Oxidative stress and DNA damage in white matter lesions of the human ageing brain

White matter lesions (WML), identified as hyperintensities on T2-weighted magnetic resonance images (MRI) in the ageing brain, are associated with dementia and depression in the elderly. Ischaemia may contribute to their pathogenesis but the exact role of glial cell pathology remains unclear.
Recent studies have concluded that oxidative stress is present in high levels in the deep subcortical white matter lesions when compared to periventricular white matter lesions.
The current study investigates the hypothesis that oxidative DNA damage contributes to the pathogenesis of WML, specifically the deep subcortical WM (DSCL). Oxidative DNA damage was investigated in WML and control WM, both from cases with WML (referred to as lesional controls) and without WML derived from the MRC-Cognitive Function and Ageing Study. Lesions were previously identified using post mortem MRI. 8-hydroxy-2’-deoxyguanosine (8-OHdG) was detected by immunohistochemisty and nuclear expression quantified. Double staining was performed to colocalise 8-OHdG with markers for specific cell type (e.g. CD68 for microglia). Expression of Malonaldehyde (MDA) (marker of lipid peroxidation), gamma histone H2AX (ɣH2AX) and DNA dependent protein kinase (DNA-PK) (markers of DNA damage response) were quantified by Western Blotting. -galactosidase and p16 were used to detect induction of cellar senescence as a downstream effect of persistent DNA damage response. QPCR array was carried out using whole tissue RNA extracts to measure differences in expression of key senescence and DNA damage response genes.

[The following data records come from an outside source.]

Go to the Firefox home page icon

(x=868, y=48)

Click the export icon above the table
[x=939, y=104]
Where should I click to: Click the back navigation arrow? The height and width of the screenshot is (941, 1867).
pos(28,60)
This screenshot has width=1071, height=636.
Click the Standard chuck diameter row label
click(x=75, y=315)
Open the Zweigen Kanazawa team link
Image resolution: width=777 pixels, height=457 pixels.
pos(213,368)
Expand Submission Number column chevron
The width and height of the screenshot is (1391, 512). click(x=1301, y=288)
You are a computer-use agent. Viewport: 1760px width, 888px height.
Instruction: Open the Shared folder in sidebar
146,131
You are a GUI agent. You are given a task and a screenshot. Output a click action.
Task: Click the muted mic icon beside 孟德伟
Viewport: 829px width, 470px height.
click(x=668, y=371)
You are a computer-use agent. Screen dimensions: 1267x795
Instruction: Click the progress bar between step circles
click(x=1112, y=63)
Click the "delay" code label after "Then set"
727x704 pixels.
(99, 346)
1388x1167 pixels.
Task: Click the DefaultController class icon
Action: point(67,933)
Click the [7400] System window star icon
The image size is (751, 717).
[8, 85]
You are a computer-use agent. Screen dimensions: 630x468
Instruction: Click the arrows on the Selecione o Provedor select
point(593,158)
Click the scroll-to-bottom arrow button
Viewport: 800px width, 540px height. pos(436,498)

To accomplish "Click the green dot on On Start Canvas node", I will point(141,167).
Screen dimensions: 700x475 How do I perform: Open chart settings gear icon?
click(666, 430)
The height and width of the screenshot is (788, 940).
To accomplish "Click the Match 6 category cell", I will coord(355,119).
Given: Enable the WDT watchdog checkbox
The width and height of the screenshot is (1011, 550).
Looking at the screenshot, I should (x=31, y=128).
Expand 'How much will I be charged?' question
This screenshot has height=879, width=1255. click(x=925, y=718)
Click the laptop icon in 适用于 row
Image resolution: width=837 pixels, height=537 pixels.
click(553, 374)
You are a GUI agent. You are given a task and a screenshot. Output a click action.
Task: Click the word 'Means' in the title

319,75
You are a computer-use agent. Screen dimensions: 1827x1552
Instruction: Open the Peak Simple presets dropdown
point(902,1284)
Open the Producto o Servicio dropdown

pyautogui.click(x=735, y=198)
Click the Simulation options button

Both WML and lesional control WM showed significantly elevated level of DNA oxidation than control WM, whilst WML and lesional controls did not differ. Persistent DNA damage response was detected using MDA, ɣH2AX and DNA-PK antibodies which activated senescence pathways demonstrated in galactosidase activity as well as p16, p21 and p53 as other indicators of cellular senescence. Key genes involved in DNA damage and senescence pathways were highly expressed in CL tissue.
Oxidised DNA is up regulated in ageing WM in different levels and may contribute to pathogenesis of WML. The similarity in the level of oxidative DNA damage in lesional control WM and WML suggests that oxidative damage is widespread in WM in cases with lesions indicating that WML are associated with general WM damage. DNA damage potentially activates cellular senescence as well as cell cycle check proteins, particularly in astrocytes, in aged WM and WML.